* [Aim]: Reproduce the records from the line containing "Task: Open the kontan.co.id website link" through the end of the records, and leave the pictures out of your answer.

* [Page and screen pointing records]:

* start *

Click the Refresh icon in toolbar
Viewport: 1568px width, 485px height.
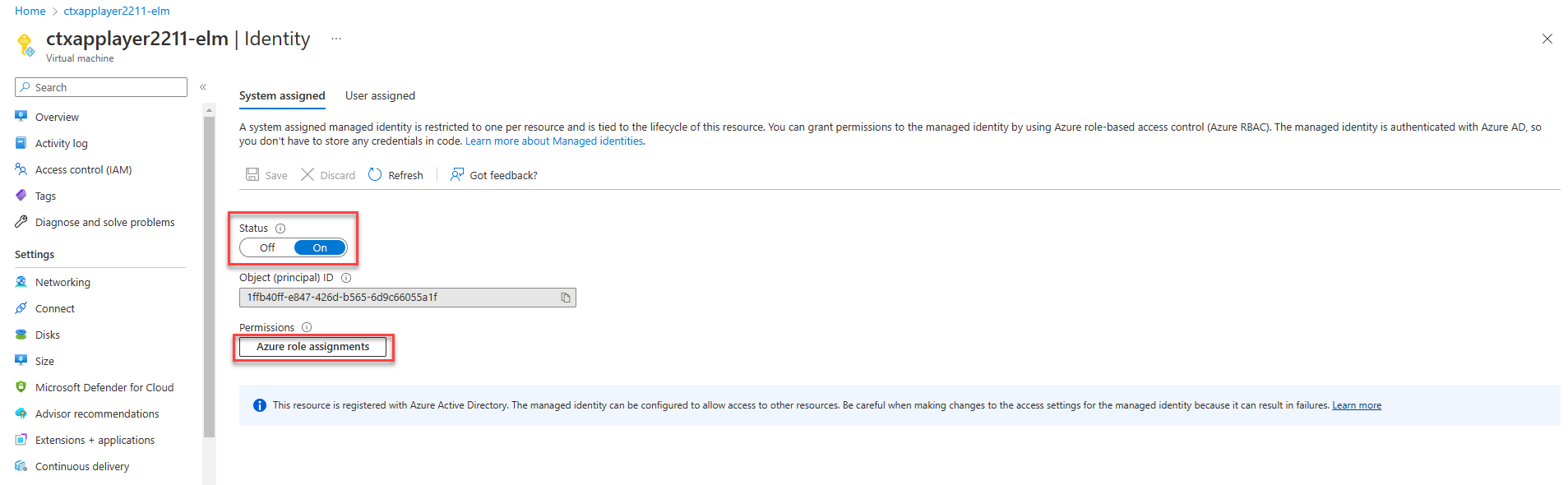(375, 175)
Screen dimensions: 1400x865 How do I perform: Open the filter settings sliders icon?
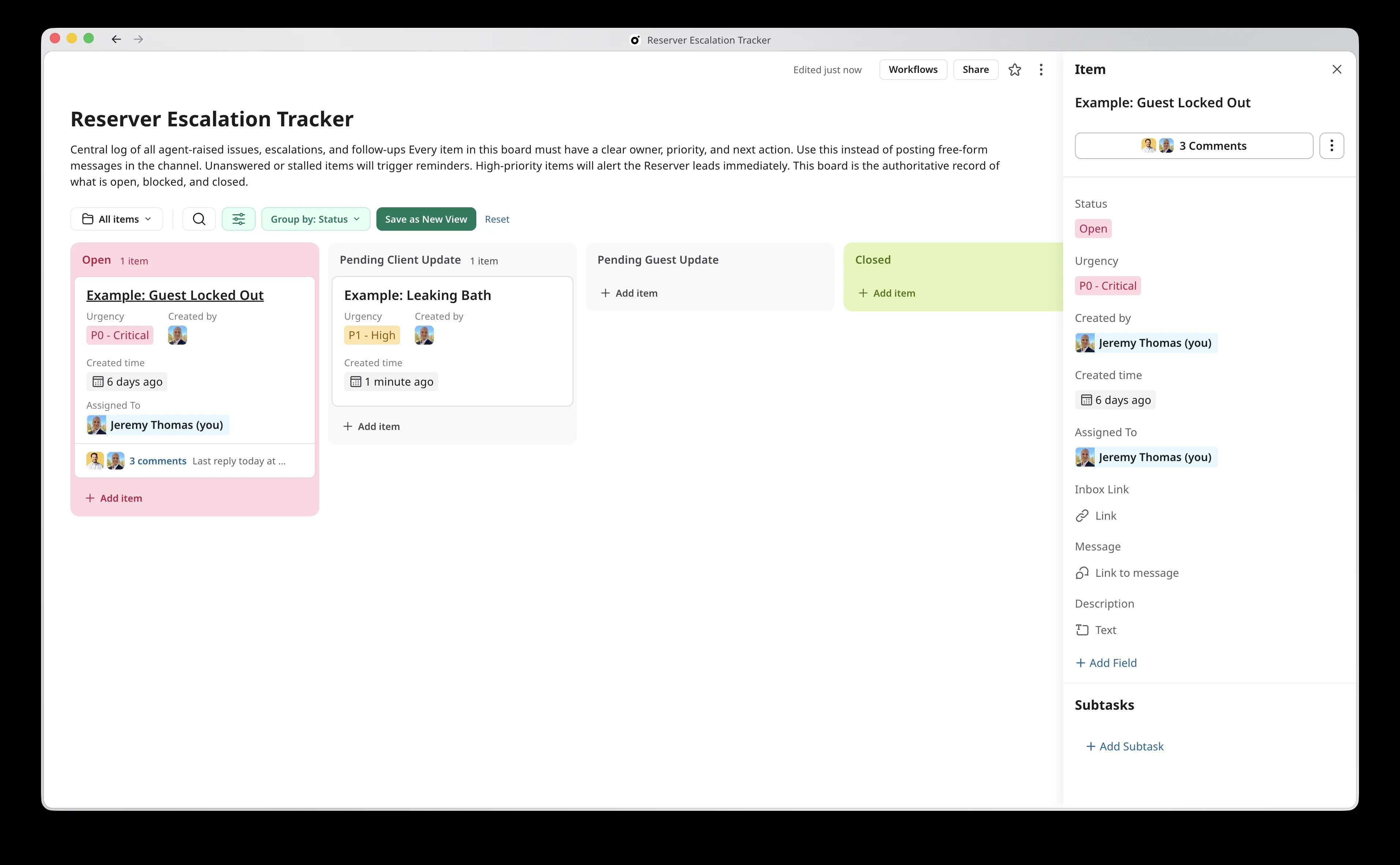click(x=238, y=219)
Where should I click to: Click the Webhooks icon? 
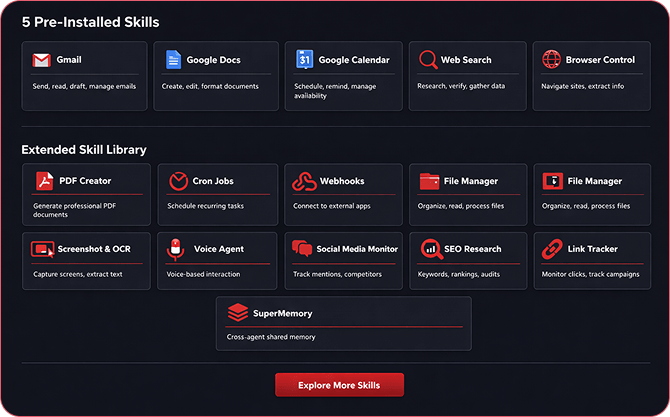(x=303, y=181)
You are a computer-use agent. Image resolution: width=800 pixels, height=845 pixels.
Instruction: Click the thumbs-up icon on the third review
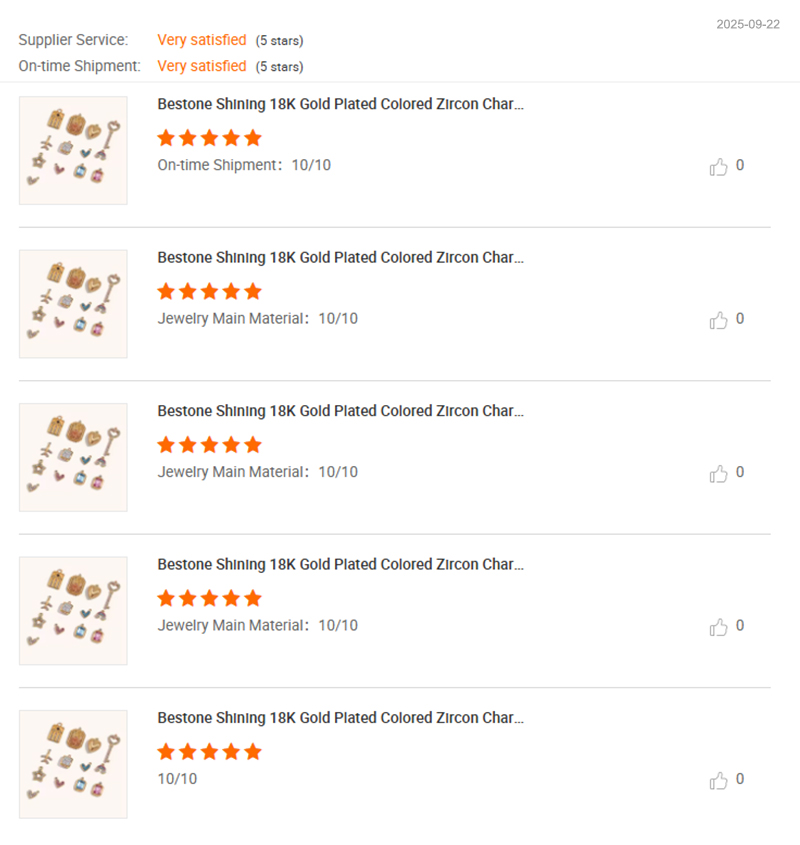718,473
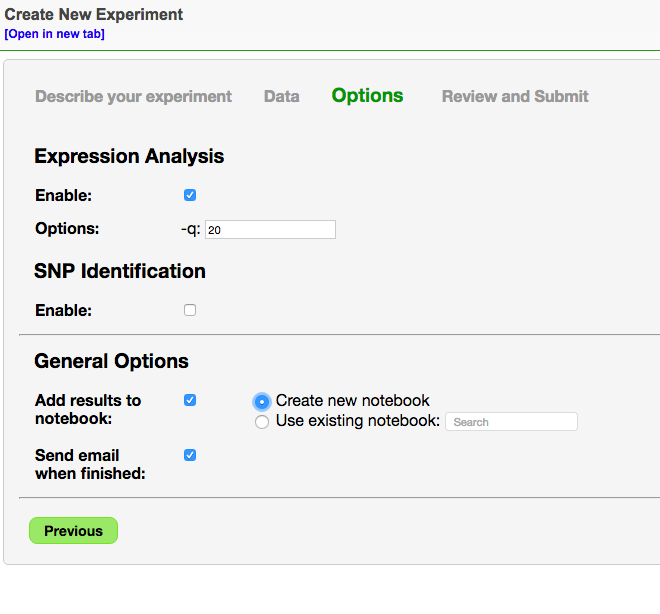Screen dimensions: 660x614
Task: Click the SNP Identification heading
Action: click(x=120, y=271)
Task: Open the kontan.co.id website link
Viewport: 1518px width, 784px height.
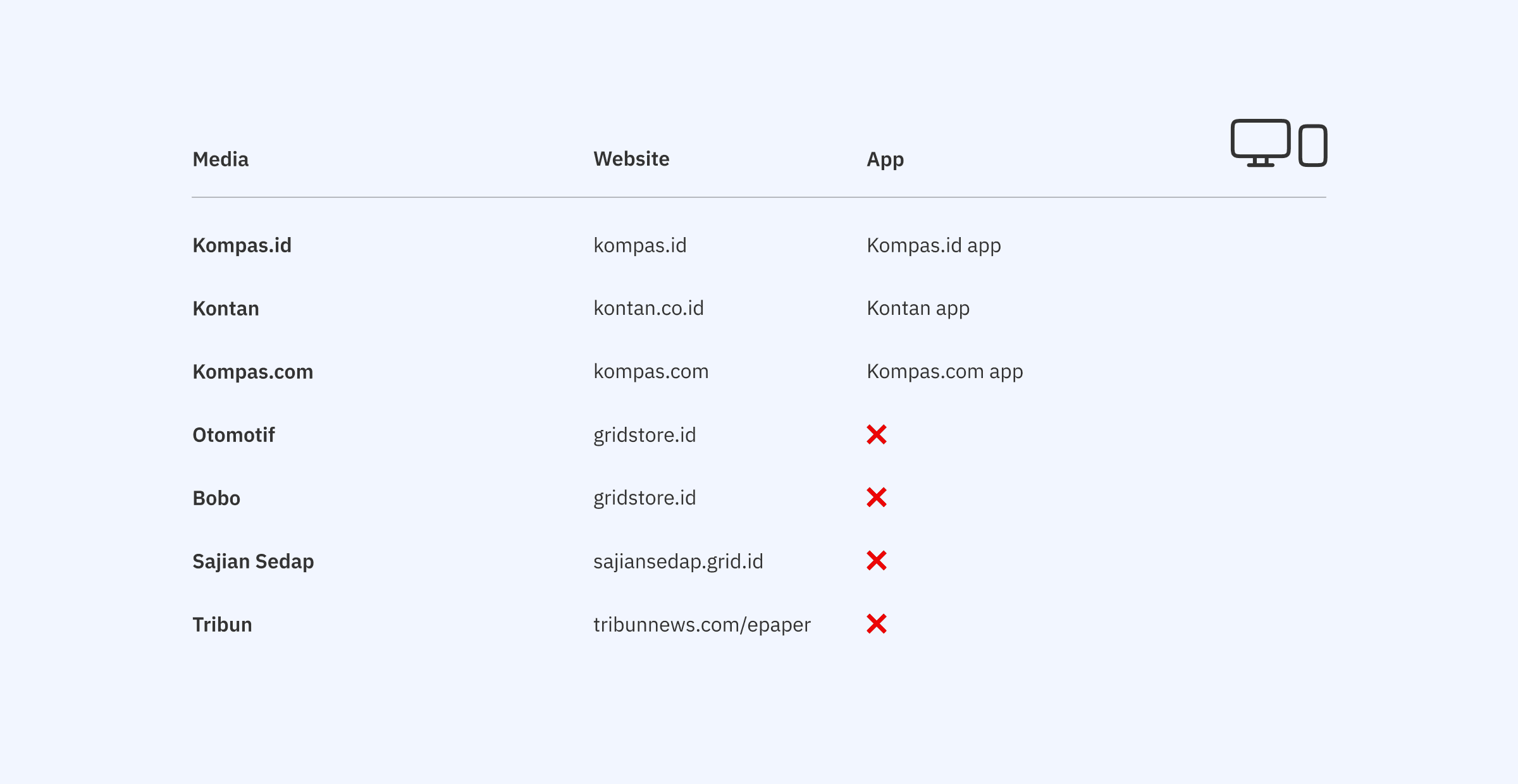Action: pyautogui.click(x=648, y=309)
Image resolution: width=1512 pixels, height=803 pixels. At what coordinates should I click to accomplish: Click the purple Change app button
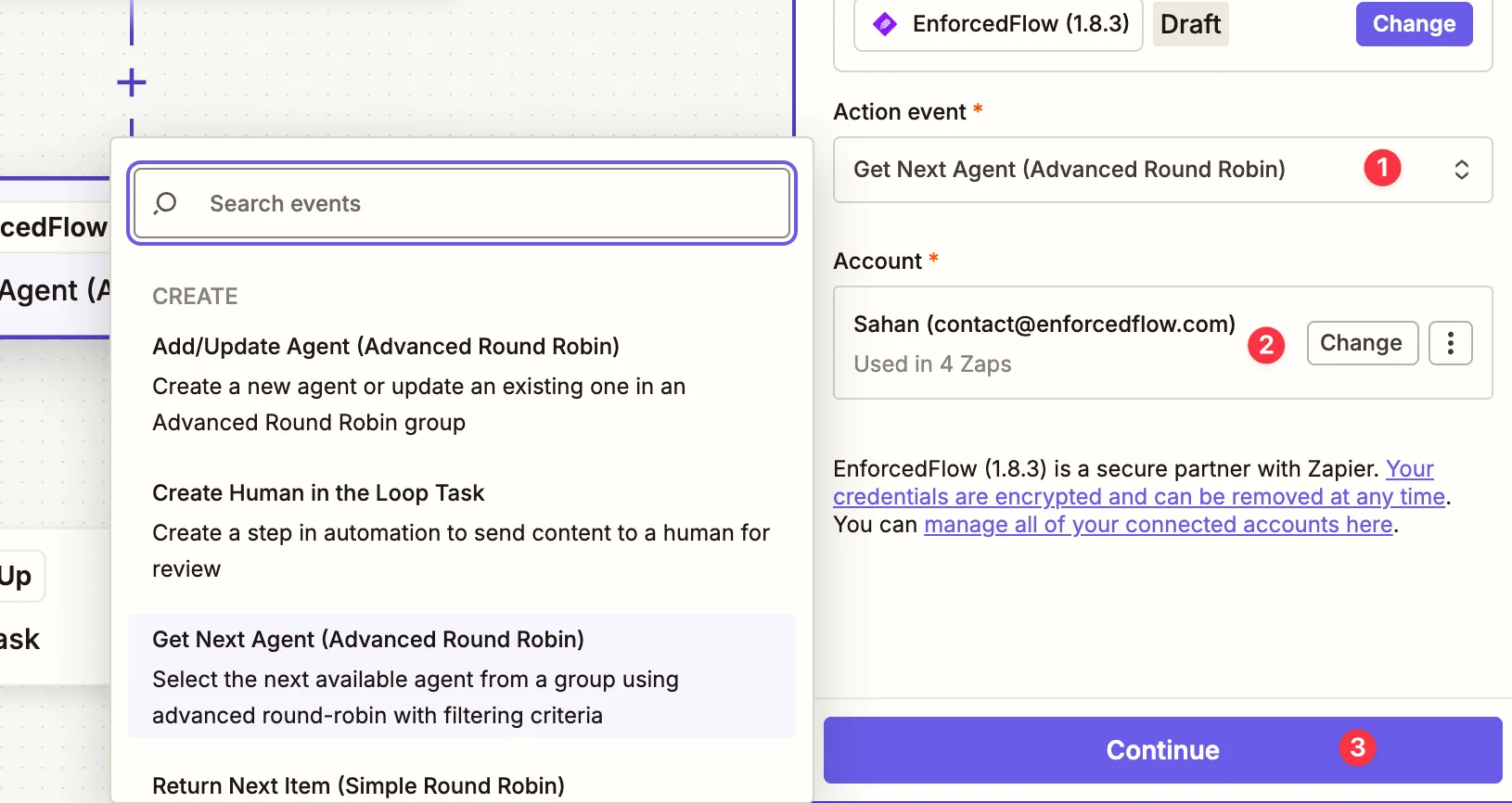pos(1413,24)
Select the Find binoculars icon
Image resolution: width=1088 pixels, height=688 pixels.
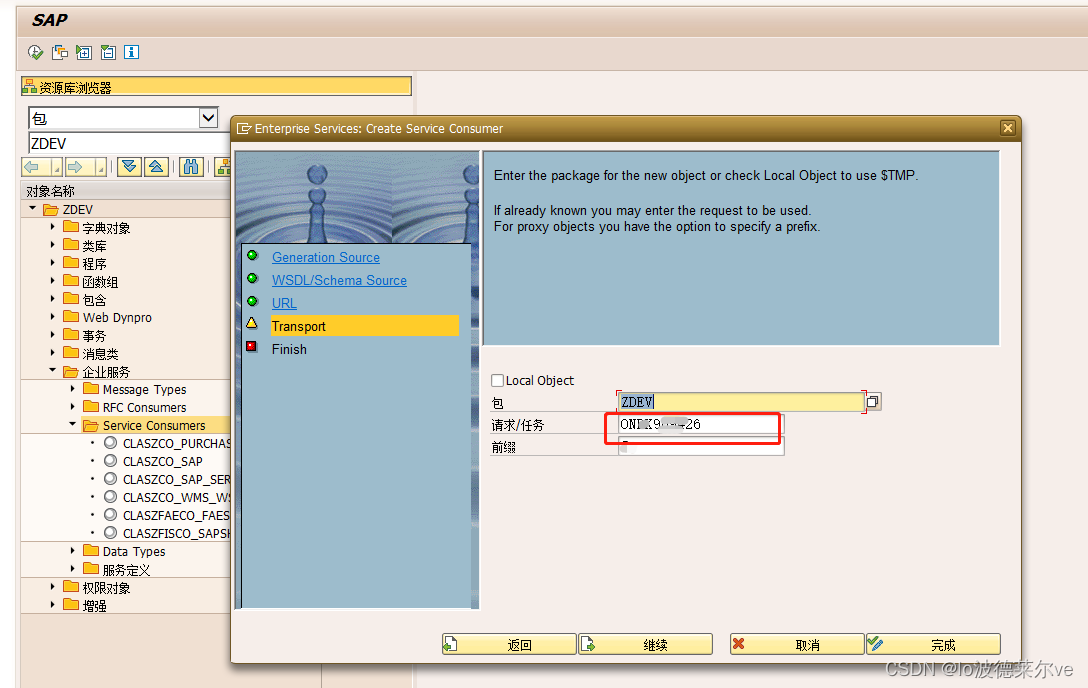tap(190, 167)
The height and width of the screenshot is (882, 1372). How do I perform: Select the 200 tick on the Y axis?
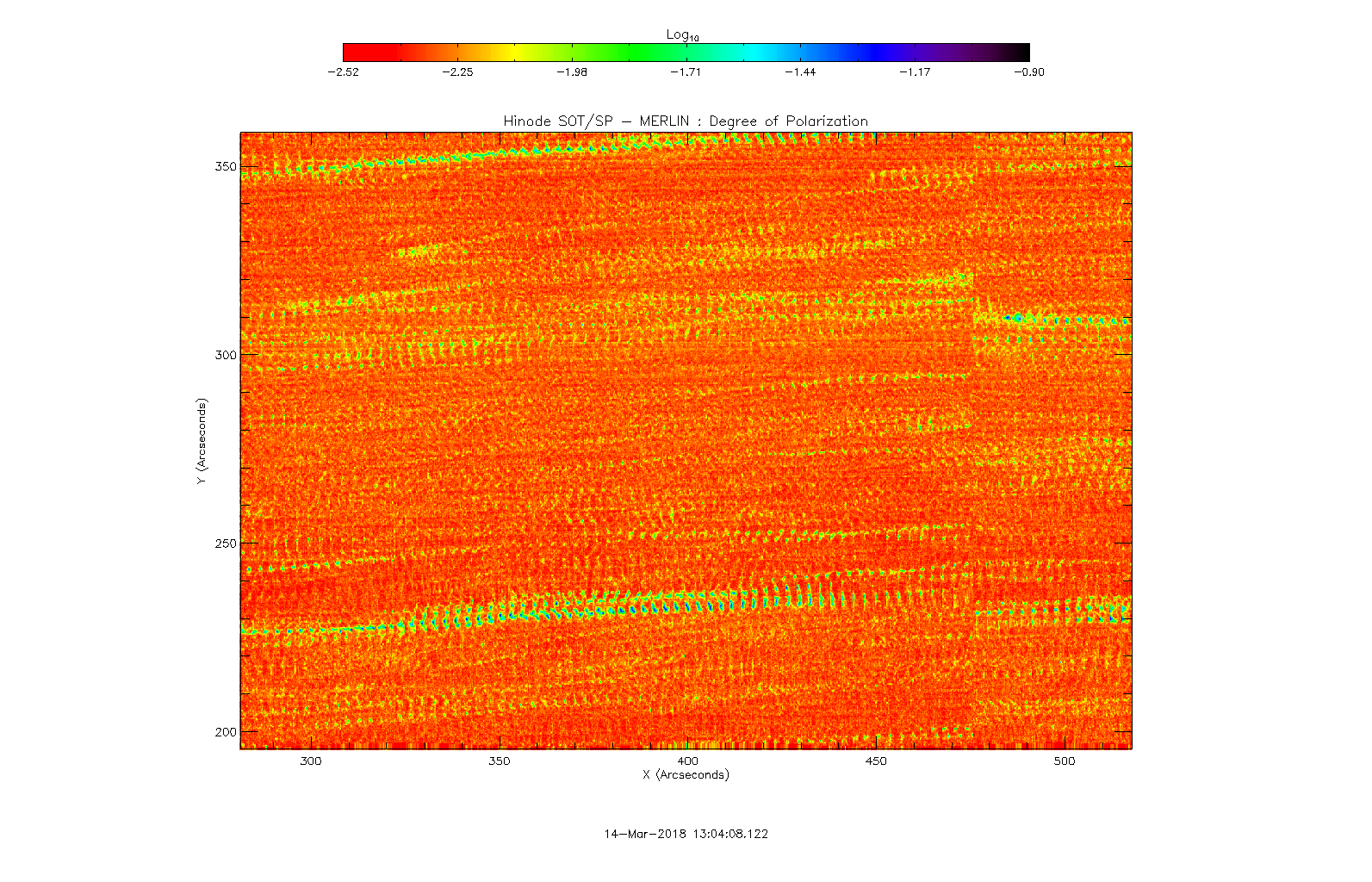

* end *

* [Answer to this task]:
Task: Open the kontan.co.id website link
Viewport: 1518px width, 784px height.
Action: pyautogui.click(x=648, y=309)
Image resolution: width=1512 pixels, height=803 pixels. At what coordinates should I click to accomplish: Click the purple Change app button
pos(1413,24)
Select the Find binoculars icon
Image resolution: width=1088 pixels, height=688 pixels.
tap(190, 167)
The height and width of the screenshot is (882, 1372). How do I perform: Select the 200 tick on the Y axis?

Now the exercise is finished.